2003年的那个清晨,江雾还没散,我站在老家门口的石阶上,脚底下的青石板被踩得发亮,那是我和祖祖辈辈走了几十年的路。
村里人大多大包小包搬着家当,锅碗瓢盆、桌椅板凳,能带上的都带上。可我站在空荡荡的屋子里,摸了摸墙根,摸了摸灶台,最后什么也没拿。走到院坝里,蹲下来抓了一把老家的土,用旧布包起来,塞进贴身的口袋里。
要走了,我回头看了一眼。
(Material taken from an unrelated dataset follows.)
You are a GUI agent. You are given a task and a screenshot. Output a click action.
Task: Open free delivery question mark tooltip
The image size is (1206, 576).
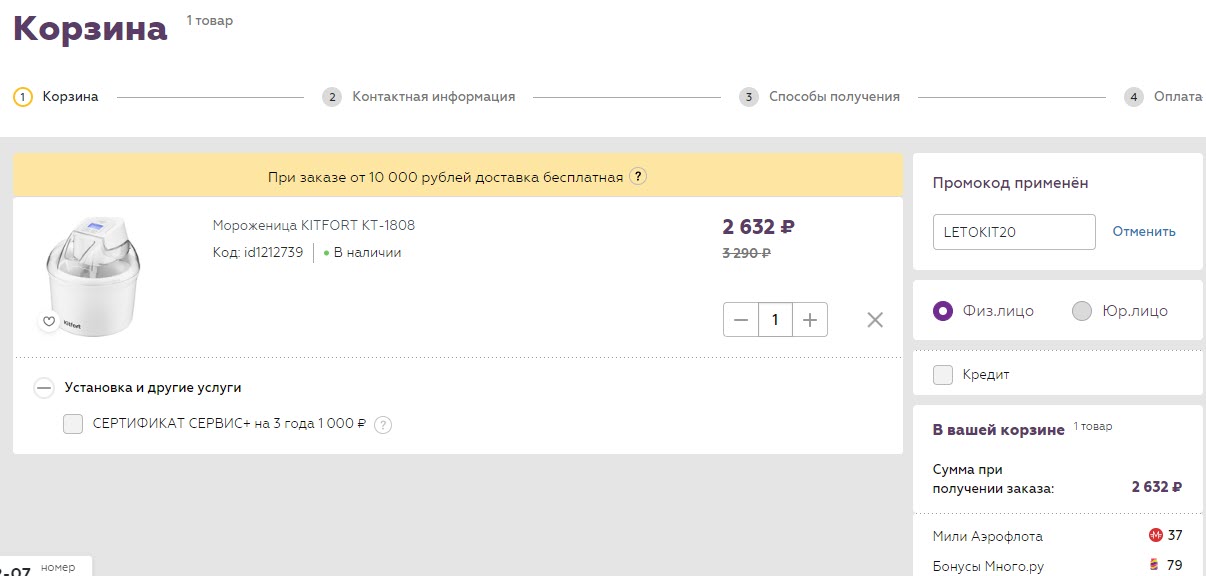(639, 177)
那石阶上,有我小时候摔的跤,有背着背篓去江边洗衣的脚印,有送孩子上学的身影,有和老伴坐在石阶上晒太阳的午后。可我知道,江水很快就会漫上来,漫过门槛,漫过院坝,漫过这条我走了一辈子的路。
我只看了那一眼,没敢再看第二眼。怕多看一眼,脚就挪不动了。
车开的时候,我紧紧攥着那包土,风从车窗吹进来,带着江里的水汽。后来到了湖北荆门,住进了新房子,我把那包土埋在了阳台的花盆里。每次浇水的时候,都觉得,老家的味道,还在身边。
我常跟孩子说,我什么都没带,就带了一把土,和一个再也不敢回头看的故乡。